**** Provided data
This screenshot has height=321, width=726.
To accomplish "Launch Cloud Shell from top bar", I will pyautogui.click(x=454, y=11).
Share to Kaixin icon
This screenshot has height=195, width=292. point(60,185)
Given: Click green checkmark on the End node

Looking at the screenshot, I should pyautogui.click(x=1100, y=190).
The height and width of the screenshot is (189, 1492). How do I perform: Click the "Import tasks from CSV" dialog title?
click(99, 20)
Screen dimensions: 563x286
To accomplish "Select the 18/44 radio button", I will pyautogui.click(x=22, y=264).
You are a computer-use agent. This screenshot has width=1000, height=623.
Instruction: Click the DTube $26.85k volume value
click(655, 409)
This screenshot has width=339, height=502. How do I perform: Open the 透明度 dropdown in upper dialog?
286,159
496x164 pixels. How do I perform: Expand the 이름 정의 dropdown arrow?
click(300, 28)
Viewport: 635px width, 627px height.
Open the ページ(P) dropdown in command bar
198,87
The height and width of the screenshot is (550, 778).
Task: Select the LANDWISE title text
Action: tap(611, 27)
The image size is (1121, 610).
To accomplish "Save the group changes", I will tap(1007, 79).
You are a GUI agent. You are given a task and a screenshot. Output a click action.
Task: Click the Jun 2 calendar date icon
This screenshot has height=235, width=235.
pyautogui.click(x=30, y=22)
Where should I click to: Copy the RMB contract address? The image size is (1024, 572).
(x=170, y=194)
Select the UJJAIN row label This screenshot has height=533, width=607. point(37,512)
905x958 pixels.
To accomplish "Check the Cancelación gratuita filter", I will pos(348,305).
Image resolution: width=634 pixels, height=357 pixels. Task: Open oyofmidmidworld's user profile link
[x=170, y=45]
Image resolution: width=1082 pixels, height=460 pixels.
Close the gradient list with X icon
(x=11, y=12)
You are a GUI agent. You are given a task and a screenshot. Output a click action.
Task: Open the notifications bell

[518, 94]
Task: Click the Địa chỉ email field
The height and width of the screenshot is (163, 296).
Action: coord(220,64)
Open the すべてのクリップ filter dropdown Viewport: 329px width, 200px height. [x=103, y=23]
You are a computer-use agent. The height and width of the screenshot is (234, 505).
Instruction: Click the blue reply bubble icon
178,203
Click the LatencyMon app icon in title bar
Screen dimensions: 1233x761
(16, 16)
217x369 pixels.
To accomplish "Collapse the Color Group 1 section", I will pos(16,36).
********
## Exercise requirements
Search the entries above for "filter". Show every line that has it.

## Your solution
To accomplish "Check the Cancelación gratuita filter", I will pos(348,305).
Open the すべてのクリップ filter dropdown Viewport: 329px width, 200px height. [x=103, y=23]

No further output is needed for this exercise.